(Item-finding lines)

···

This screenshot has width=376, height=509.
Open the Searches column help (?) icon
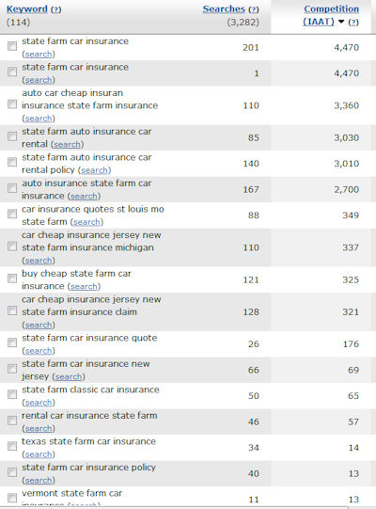click(254, 9)
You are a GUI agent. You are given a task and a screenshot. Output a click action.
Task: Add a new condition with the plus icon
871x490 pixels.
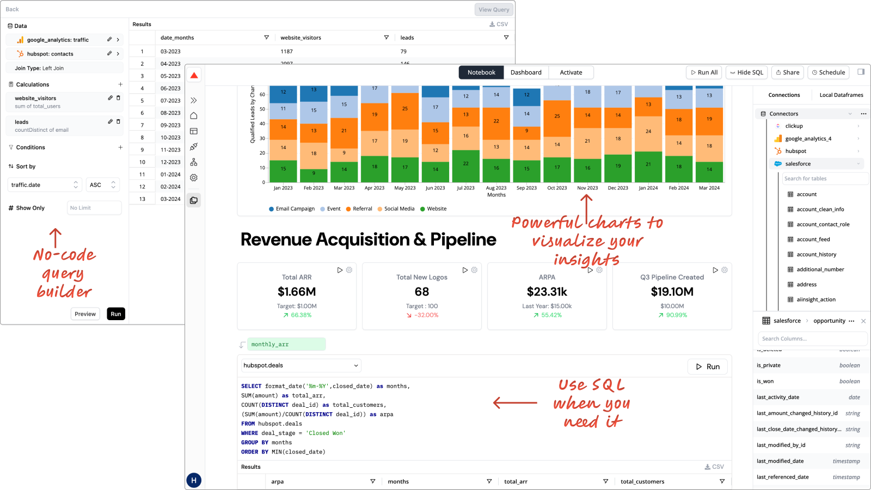[120, 148]
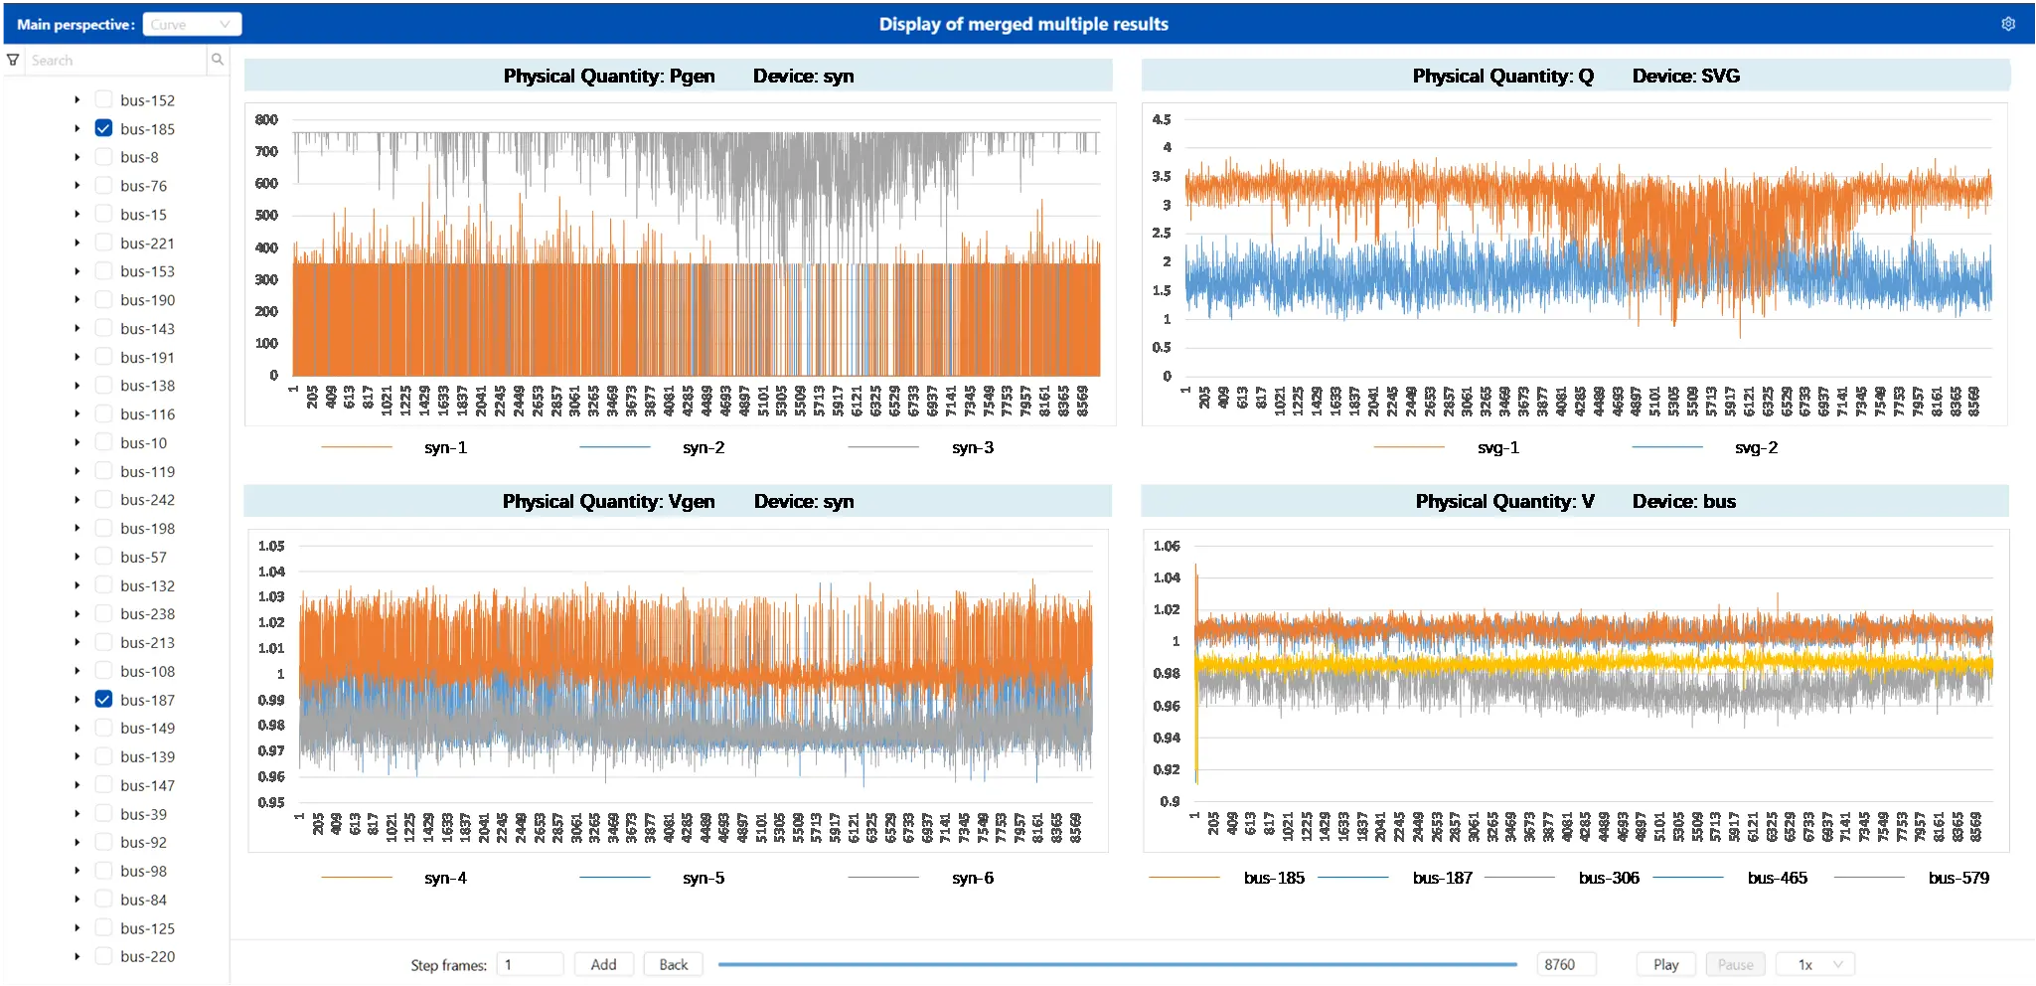Toggle syn-3 legend line in Pgen chart

point(883,447)
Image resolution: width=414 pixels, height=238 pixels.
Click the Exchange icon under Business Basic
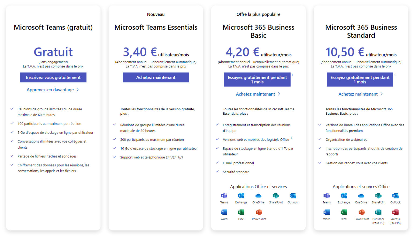point(241,196)
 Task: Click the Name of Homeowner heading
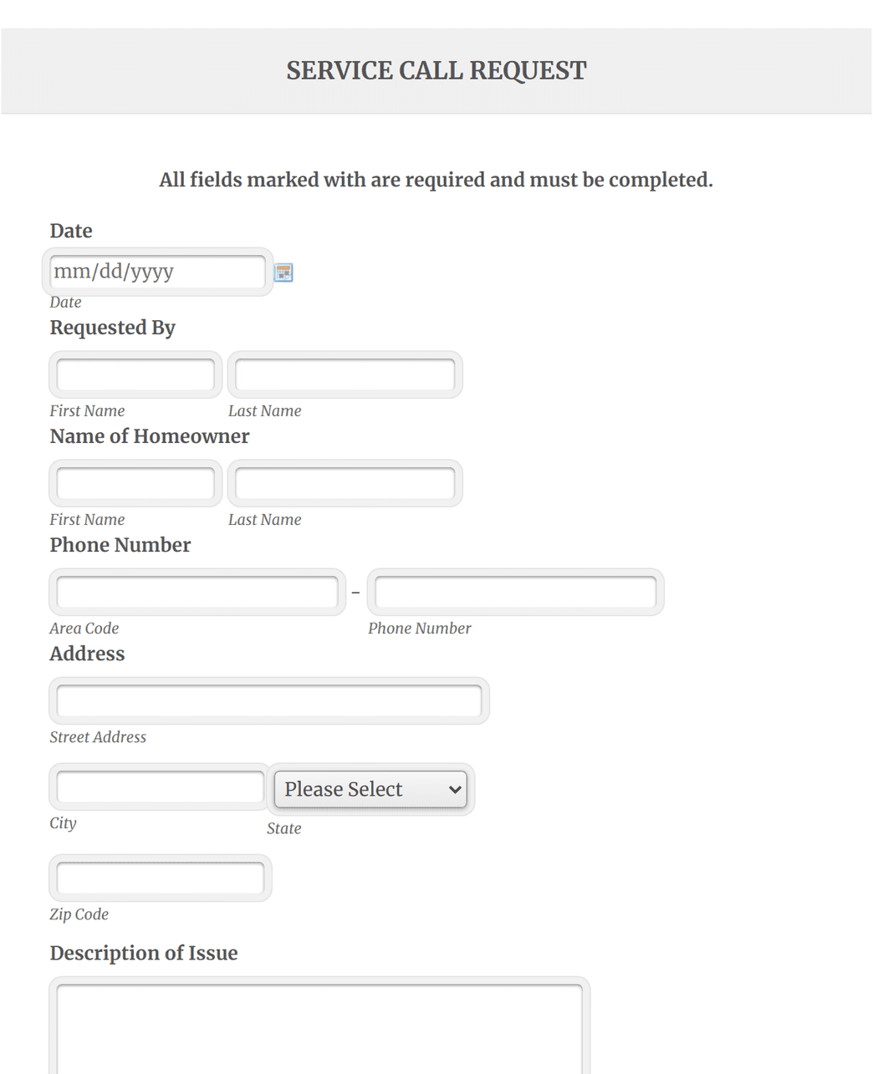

···

**Goal of the exercise:** Repeat the lines above word for word, leaving out the pictures.

**Complete response:**
This screenshot has width=376, height=509.
Open the Searches column help (?) icon
click(254, 9)
You are a GUI agent. You are given a task and a screenshot. Output a click action.
Task: Add a new condition with the plus icon
871x490 pixels.
[120, 148]
Toggle syn-3 legend line in Pgen chart

point(883,447)
Image resolution: width=414 pixels, height=238 pixels.
Click the Exchange icon under Business Basic
point(241,196)
 Task: Click the Name of Homeowner heading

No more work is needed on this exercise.